[Records from a collection]
Segment Open
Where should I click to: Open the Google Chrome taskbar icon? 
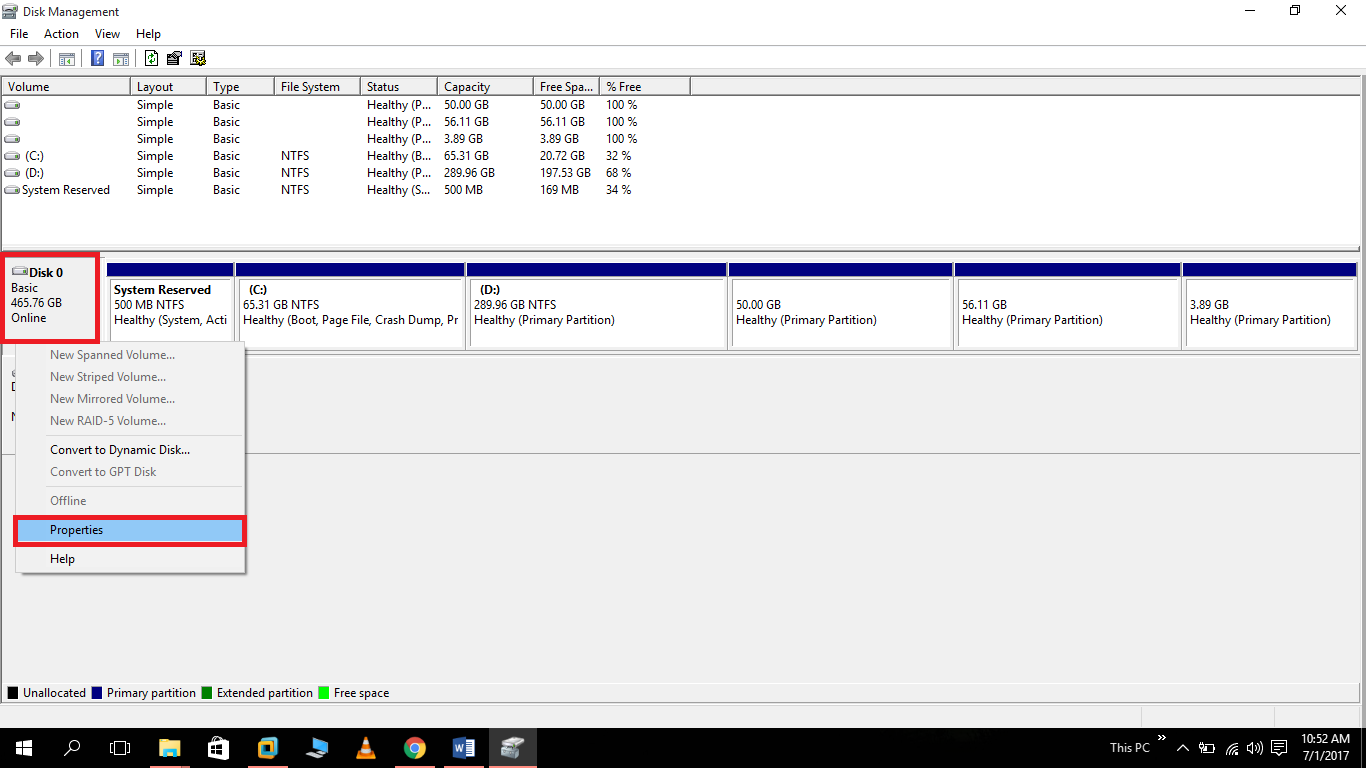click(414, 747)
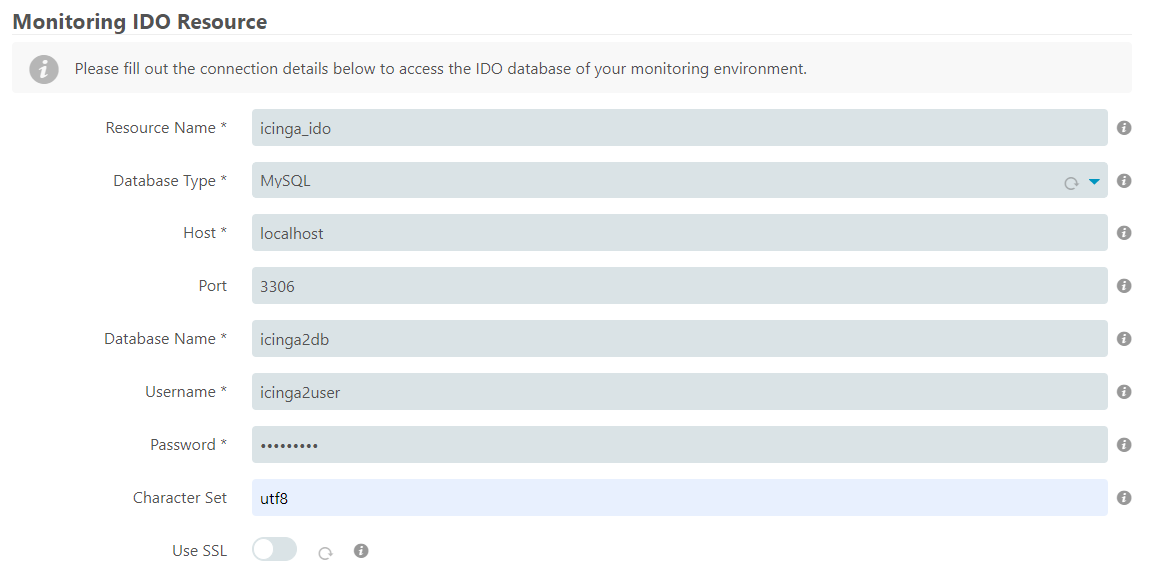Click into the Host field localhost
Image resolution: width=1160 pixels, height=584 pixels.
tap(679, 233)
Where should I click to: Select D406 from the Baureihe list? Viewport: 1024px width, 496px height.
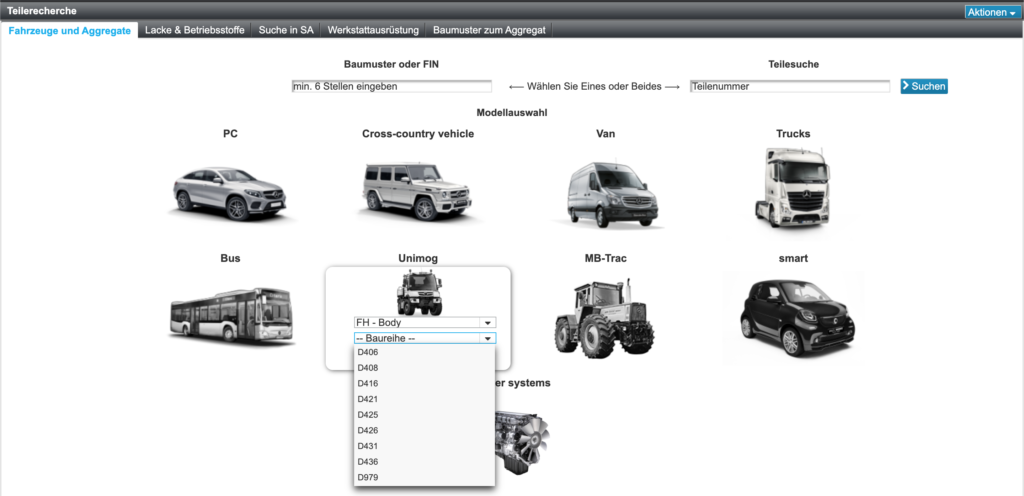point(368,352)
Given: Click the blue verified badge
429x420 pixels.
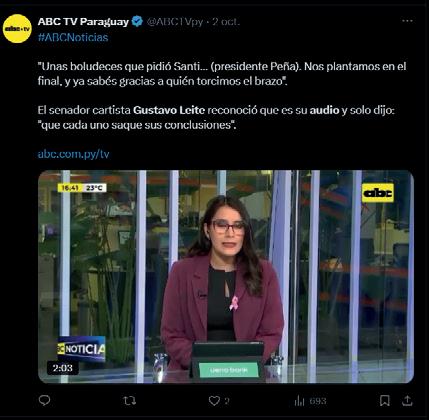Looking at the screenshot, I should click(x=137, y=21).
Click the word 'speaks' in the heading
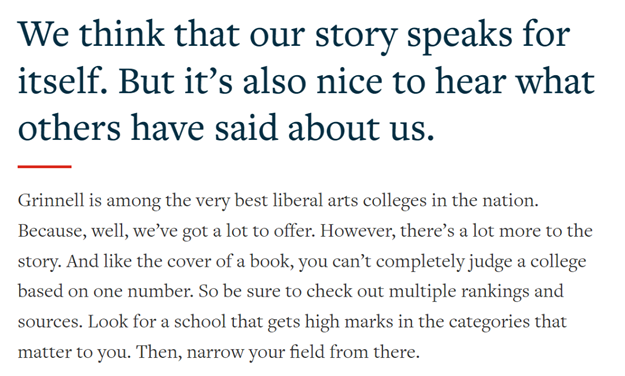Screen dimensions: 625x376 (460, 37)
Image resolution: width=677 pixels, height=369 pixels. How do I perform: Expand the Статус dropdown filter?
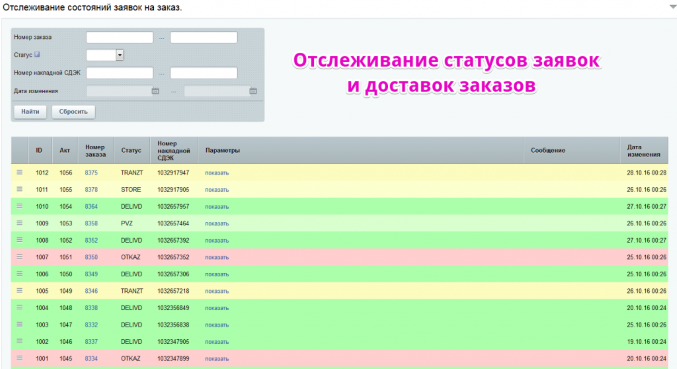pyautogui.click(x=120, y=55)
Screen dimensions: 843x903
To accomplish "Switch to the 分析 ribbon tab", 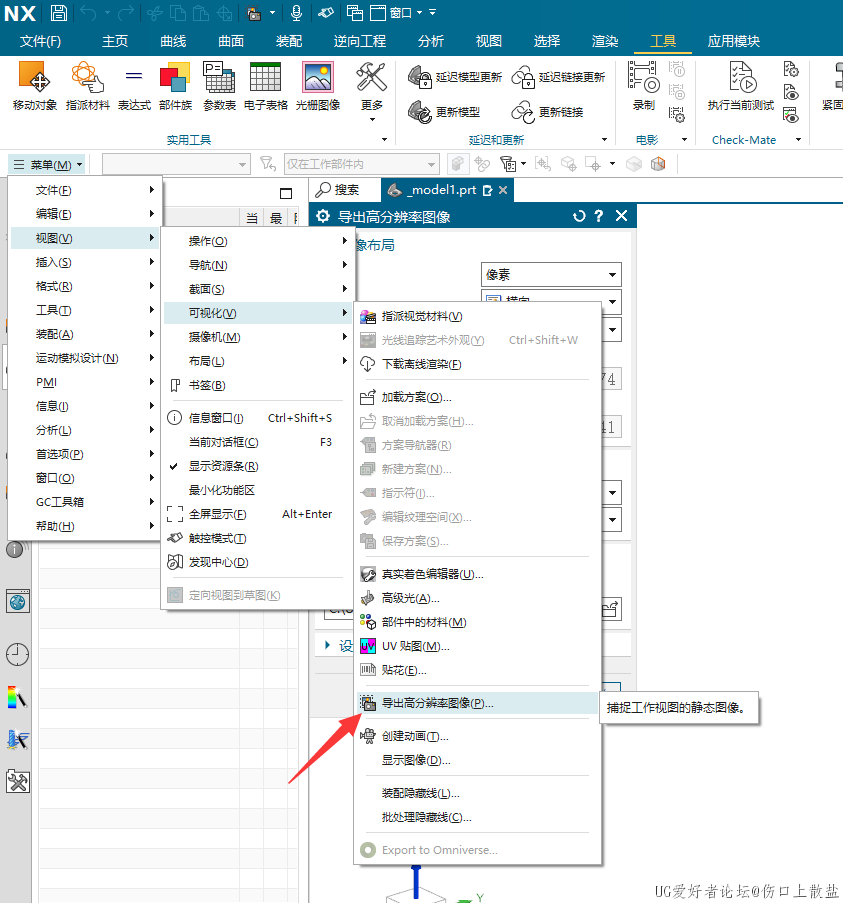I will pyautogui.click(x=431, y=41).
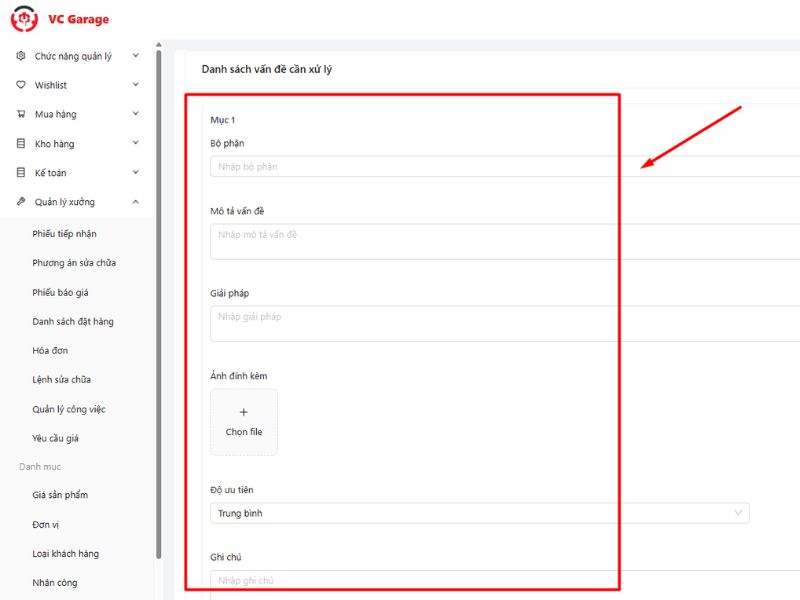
Segment Closed
--- ACTION ITEM ---
Set down exactly and only the lines from the start of the entries above through the line containing "Given: Click the blue verified badge", both ends included, omitting the pictures.

--- EXERCISE RESULT ---
Where should I click to: Open the Google Chrome taskbar icon? 
click(414, 747)
Click into the Host field localhost
Image resolution: width=1160 pixels, height=584 pixels.
tap(679, 233)
Where should I click to: Select D406 from the Baureihe list? Viewport: 1024px width, 496px height.
point(368,352)
Given: Click the blue verified badge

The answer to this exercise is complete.